Elliott Greenleaf’s attorneys represent directors, officers and managers in a wide variety of corporate and partnership entities, with a particular emphasis on the issues facing business leaders and entrepreneurs in a variety of contexts.
This representation includes Federal and State Court litigation involving the anti-fraud, insider trading, proxy disclosure, control person and books and records provisions. Our attorneys have successfully defended directors and officers, and corporate boards, in cases challenging disclosures and compliance with securities laws, and, have successfully litigated to protect our clients’ investments.
In addition, Elliott Greenleaf’s attorneys, including a former law clerk to the Delaware Court of Chancery, and leading author and commentator on the business judgment rule, represent business managers regarding the scope of their fiduciary duties of care, loyalty and candor in the Delaware Court of Chancery and in federal and state courts.
Our attorneys also represent directors and managers of Fortune 100 and other publicly traded entities in informal and formal proceedings before the Securities and Exchange Commission, including in Wells submissions, hearings and resolutions. We represent directors and managers of regulated businesses such as healthcare, banking, merchant banking, insurance and franchise, in challenges to business decisions made by directors and management in transactions, mergers and acquisitions. Recently, Elliott Greenleaf lawyers obtained a landmark corporate law decision enforcing the voting rights of controlling parties in regulated businesses to vote their shares without impediment in a contested proxy election. The firm’s success in this landmark case was based upon its earlier success on behalf of incumbent directors seeking to protect the regulated enterprise under Pennsylvania’s unique constituency statute.
Our attorneys proactively share strategies with our clients, advising directors, officers and managers to enforce their rights, and protect the business.
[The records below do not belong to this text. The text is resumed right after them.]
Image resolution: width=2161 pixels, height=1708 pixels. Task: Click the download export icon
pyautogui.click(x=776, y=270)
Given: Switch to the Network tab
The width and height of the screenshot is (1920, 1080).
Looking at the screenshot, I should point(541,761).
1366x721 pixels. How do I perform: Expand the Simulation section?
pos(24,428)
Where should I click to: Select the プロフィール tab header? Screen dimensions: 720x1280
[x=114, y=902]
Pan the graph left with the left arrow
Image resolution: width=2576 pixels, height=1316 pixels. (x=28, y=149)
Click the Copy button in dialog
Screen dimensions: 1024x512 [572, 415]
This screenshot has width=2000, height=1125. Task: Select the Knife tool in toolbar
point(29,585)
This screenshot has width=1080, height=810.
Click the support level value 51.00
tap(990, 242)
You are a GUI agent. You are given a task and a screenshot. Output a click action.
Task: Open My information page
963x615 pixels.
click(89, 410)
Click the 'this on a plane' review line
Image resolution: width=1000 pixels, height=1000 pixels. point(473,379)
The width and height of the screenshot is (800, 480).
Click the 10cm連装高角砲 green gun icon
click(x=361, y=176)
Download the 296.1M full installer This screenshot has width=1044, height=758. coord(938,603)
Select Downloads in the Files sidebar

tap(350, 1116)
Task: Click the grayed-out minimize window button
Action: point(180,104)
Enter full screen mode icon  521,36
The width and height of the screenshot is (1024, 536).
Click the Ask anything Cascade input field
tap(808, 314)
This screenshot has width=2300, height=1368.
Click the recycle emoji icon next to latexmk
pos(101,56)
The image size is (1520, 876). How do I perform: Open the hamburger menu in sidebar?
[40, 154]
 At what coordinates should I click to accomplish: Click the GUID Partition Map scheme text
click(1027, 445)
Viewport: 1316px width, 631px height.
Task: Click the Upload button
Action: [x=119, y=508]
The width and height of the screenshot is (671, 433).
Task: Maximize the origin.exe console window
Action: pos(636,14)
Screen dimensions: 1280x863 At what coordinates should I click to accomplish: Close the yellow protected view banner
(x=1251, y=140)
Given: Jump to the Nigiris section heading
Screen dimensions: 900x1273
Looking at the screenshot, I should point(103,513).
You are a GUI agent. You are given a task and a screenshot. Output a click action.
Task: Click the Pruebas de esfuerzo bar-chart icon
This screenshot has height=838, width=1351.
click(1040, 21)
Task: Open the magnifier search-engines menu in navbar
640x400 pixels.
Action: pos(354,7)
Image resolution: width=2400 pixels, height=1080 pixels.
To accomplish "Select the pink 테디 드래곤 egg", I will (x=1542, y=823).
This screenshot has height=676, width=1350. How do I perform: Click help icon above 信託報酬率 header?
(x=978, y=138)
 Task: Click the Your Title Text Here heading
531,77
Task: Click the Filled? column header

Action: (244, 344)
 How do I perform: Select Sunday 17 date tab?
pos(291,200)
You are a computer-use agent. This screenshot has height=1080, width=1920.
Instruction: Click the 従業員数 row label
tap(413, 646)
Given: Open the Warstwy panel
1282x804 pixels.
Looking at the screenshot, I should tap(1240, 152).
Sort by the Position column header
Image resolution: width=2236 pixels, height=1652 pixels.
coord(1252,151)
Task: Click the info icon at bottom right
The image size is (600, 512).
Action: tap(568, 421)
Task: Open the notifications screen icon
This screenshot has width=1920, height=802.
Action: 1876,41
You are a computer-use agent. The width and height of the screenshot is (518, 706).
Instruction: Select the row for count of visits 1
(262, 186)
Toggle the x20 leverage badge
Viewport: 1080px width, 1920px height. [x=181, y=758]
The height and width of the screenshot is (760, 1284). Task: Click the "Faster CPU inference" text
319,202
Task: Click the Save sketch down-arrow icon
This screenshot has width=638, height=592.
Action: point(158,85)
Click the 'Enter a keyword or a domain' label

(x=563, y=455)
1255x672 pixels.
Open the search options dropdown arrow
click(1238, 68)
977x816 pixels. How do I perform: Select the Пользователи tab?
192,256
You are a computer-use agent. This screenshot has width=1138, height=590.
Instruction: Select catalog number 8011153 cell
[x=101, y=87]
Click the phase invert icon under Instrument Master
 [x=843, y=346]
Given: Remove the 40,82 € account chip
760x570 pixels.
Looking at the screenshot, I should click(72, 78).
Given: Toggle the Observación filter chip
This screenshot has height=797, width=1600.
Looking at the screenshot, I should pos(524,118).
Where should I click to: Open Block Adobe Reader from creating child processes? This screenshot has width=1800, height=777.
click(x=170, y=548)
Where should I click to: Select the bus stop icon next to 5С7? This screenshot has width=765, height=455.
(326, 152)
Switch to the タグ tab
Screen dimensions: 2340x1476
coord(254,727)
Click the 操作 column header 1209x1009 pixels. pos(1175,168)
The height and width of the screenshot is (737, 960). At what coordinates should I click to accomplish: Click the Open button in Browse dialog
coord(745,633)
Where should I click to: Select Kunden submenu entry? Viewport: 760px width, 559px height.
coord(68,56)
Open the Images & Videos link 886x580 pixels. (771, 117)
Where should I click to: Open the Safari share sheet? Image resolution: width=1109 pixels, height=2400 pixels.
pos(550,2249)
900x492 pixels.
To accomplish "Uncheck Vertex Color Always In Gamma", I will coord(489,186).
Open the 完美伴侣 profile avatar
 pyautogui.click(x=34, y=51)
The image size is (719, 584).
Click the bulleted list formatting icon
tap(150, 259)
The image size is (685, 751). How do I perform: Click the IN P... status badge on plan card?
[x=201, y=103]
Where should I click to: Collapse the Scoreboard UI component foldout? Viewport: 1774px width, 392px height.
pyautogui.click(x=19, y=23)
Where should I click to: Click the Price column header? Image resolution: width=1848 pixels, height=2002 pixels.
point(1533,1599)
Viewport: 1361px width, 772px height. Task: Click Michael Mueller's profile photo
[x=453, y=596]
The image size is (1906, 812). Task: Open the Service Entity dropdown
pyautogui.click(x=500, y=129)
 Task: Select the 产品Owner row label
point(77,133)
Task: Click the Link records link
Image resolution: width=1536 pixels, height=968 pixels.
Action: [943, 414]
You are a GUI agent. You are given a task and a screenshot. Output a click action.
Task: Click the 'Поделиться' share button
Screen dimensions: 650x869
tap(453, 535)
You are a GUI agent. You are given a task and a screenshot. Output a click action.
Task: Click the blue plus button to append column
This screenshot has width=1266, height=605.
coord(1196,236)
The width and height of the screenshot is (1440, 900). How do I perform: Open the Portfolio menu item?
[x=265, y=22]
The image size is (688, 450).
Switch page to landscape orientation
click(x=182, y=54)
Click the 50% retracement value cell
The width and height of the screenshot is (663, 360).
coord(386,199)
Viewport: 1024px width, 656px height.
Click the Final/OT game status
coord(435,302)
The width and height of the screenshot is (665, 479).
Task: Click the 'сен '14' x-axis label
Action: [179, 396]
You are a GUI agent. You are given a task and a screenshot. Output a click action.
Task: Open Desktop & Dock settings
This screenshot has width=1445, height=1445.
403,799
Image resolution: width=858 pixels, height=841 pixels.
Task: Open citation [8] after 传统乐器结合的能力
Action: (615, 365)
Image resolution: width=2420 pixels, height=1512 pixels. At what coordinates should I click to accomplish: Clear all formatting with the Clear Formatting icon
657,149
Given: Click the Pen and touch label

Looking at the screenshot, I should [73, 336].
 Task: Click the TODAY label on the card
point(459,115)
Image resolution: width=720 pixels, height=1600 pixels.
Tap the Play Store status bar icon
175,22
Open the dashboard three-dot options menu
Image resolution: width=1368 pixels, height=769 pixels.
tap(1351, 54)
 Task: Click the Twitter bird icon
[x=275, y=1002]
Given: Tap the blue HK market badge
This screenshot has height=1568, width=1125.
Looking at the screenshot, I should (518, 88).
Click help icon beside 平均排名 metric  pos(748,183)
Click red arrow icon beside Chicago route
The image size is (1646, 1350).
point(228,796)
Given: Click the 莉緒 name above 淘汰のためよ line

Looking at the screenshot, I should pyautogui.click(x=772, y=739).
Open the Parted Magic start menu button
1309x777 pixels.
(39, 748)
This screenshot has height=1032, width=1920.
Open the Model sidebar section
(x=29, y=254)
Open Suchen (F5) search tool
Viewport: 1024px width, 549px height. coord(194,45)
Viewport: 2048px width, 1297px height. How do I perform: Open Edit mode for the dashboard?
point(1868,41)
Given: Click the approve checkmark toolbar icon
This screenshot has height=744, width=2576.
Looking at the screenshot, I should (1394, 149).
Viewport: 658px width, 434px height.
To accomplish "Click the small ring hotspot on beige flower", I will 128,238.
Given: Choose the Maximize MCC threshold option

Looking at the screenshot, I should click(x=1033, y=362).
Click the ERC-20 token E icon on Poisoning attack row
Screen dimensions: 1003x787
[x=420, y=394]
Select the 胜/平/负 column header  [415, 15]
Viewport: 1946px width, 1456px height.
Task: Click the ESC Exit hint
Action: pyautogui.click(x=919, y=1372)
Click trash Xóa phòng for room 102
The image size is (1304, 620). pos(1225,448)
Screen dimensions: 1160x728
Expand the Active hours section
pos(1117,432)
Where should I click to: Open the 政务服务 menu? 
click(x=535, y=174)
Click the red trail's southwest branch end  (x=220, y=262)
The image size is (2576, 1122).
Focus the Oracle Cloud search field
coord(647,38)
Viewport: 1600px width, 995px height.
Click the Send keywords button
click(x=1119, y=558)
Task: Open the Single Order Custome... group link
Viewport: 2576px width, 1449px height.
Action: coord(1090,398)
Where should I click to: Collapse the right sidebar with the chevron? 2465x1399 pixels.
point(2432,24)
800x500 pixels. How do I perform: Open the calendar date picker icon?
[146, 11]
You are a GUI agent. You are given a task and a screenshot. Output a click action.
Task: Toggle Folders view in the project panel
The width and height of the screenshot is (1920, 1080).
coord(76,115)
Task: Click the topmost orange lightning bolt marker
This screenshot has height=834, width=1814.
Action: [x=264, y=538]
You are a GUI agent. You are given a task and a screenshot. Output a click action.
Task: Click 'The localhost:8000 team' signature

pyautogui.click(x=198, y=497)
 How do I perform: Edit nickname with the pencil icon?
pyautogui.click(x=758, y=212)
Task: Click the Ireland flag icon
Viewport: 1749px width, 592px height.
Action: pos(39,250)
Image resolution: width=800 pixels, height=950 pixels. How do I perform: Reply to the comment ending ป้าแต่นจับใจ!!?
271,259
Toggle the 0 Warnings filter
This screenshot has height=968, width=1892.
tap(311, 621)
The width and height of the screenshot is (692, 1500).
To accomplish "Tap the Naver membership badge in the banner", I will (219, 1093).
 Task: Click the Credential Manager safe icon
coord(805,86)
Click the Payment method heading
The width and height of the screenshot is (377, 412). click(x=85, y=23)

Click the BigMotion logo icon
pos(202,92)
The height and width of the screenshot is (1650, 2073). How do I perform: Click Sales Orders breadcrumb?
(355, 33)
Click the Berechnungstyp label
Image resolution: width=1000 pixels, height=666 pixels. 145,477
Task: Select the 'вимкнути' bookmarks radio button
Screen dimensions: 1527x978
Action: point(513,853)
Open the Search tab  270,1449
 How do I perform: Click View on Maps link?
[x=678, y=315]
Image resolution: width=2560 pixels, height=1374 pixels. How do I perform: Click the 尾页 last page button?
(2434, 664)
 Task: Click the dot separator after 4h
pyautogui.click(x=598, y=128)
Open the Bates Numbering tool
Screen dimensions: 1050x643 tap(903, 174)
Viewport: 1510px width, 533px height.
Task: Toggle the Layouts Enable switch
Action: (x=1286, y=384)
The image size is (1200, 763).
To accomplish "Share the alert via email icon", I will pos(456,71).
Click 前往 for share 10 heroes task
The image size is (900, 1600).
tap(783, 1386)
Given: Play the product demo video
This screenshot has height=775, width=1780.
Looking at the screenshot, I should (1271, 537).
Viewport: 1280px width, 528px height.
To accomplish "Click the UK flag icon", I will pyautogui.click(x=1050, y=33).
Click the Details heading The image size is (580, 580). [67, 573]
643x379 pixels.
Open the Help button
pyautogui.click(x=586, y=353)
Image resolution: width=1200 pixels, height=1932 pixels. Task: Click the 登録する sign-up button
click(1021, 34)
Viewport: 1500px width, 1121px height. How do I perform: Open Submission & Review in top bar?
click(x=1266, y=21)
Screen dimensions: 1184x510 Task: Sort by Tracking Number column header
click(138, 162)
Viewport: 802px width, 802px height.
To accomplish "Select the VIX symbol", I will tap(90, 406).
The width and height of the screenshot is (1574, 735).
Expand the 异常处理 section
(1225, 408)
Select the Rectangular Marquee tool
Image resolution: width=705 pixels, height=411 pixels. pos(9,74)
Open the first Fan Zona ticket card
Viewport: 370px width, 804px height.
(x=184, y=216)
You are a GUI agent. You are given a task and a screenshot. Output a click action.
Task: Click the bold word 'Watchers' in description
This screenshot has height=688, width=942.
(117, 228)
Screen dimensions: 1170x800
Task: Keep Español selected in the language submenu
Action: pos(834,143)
This proactive approach allows our clients to define the venue and the substantive and business issues, thus prioritizing the concerns of the business leaders for the best interest of the business.
Clients have also retained Elliott Greenleaf to provide Sarbanes-Oxley compliance programs, as well as to review and consult with general counsel regarding the variety of difficult issues involved in the directors’ and officers’ fiduciary duties and regulatory obligations.